Внешне осознавание условно здорового и условно больного человека выглядит совершенно одинаково. Отличия же порой оказываются совершенно незаметными. Коренятся они в механизмах, в которых нарушен принцип регулирования, а не внешние формы. Несколько ранее я уже говорил о том, что поле, обреченное на непостоянство, рано или поздно начинает стремиться к стабилизации ввиду угрозы того, что психика человека не выдержит такой нагрузки полевой динамики. Несмотря на то что эта угроза совершенно иллюзорна, действует она очень эффективно. Инновации в осознавании и переживании радикально блокируются. Поступление новых феноменов значительно сокращается. Вместо этого в осознавание поступают феномены-суррогаты, источником которых является уже не поле, а та или иная концепция.

Сущность концепции и ее место в феноменологической структуре поля

Поскольку в нашем разговоре появилась новая категория, по всей видимости, она нуждается в пояснении. Разумеется, само слово концепция для вас, уважаемый читатель, не является новым. Однако использование его в настоящем контексте нужно пояснить. Что я имею в виду, когда говорю о том, что динамика поля отчасти регулируется концепциями? И какова природа этих концепций? И почему я им решил уделить такое особое внимание?

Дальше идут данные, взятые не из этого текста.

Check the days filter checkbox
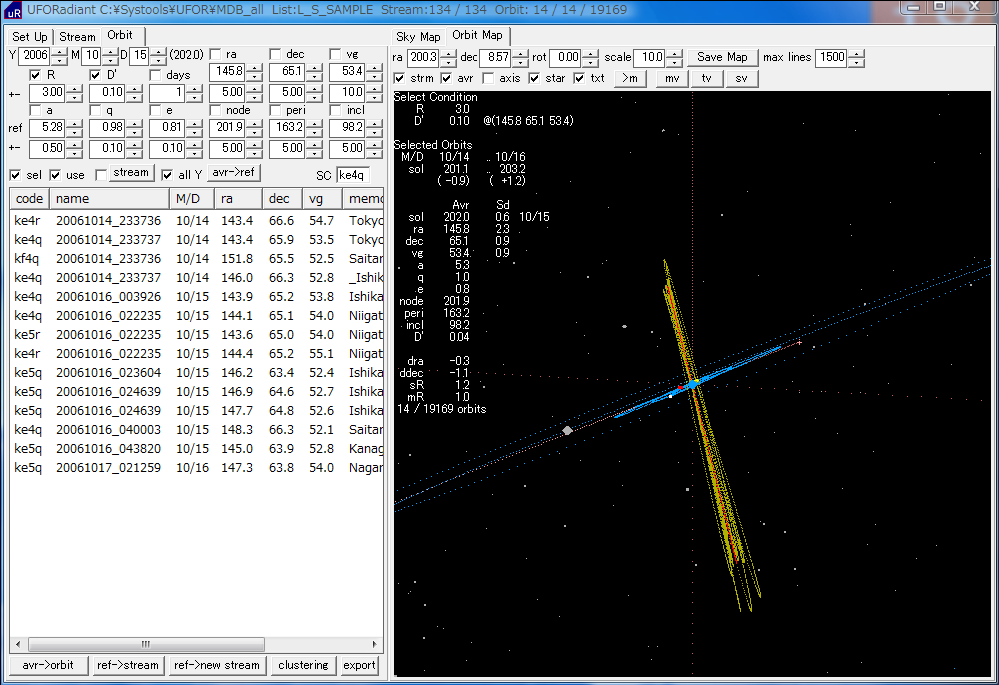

Вернемся к нашей метафоре. Жилые помещения рассматриваемого нами полевого строения, как уже стало очевидным, также являются неоднородными. Представьте себе помещения нашего дома, где события происходят по некоему сценарию. Жизнь там идет своим размеренным или не очень размеренным ходом. Продолжается это изо дня в день, из месяца в месяц, из года в год, а порой и из десятилетия в десятилетие. Ничего в жизни в этих помещениях не меняется. Находясь в них, мы замечаем одни и те же события нашей жизни, одних и тех же неизменных в своих проявлениях людей, чувствуем одни и те же чувства, одни и те же желания и оказываемся с завидной регулярностью в очень схожих жизненных тупиках и «кризисах». Слово «кризис» я поместил здесь в кавычки по причине того, то здесь человек сталкивается не столько с собственно кризисами, сколько с затруднениями жизни, лишь по форме напоминающими кризисы. Настоящий кризис обладает инновационным влиянием на человека, по ходу его человек неизбежно меняется. Кризисы-бутафории же лишь вызывают страдания, оставляя нас неизменными. И переживание в них отсутствует. Их место занимает суррогатная типовая по своей сути обработка «кризисных» чувств. В общем, в этих помещениях полевого строения явно или неявно возникает ощущение, что «жизнь» как-то запрограммирована и идет по заранее предписанному сценарию. В лучшем случае мы осознаем это, в худшем – просто слепо существуем в замкнутом круге self-парадигмы[45].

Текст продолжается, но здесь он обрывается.